» **Brief**:
Reproduce the listing lines from the one containing "Select the Interim Inspection tab" through the end of the listing, inclusive, switching "Interim" to "Final" and leaving everything else unchanged.

» **Records shown**:
□ □ □ □

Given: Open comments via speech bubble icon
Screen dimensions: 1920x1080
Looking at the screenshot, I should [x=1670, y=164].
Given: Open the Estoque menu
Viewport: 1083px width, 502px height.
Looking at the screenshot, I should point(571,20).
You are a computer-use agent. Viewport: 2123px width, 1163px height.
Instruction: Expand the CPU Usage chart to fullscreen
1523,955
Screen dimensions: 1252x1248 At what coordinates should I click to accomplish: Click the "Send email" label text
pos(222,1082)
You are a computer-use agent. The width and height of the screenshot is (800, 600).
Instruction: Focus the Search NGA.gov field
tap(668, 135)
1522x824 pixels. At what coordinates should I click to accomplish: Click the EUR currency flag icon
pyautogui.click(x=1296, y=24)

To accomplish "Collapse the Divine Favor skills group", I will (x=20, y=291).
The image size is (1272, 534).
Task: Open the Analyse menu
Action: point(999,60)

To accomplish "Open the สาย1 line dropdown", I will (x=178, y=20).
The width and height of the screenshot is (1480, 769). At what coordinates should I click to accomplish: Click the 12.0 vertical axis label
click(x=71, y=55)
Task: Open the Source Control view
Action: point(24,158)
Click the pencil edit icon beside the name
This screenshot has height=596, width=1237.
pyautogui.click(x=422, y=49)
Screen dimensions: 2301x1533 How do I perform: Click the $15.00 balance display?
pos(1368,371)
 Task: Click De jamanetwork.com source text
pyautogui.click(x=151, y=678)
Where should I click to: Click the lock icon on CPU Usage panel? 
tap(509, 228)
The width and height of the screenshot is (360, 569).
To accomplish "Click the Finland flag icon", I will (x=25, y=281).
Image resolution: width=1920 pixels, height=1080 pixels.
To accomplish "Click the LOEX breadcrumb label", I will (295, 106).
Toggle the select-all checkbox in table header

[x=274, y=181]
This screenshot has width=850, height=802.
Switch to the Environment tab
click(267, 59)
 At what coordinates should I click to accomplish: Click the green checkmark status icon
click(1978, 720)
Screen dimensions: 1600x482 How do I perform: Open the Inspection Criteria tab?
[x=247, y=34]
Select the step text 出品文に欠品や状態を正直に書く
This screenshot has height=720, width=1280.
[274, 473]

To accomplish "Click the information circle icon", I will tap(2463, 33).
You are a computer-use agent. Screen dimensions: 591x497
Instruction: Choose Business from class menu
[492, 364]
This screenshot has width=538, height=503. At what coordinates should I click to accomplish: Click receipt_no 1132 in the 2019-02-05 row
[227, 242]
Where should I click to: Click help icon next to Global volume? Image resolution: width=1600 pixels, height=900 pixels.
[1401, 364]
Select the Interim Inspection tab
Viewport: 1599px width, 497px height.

□ □ □ □

» **Solution for this problem**:
Select the Final Inspection tab
Viewport: 1599px width, 497px height.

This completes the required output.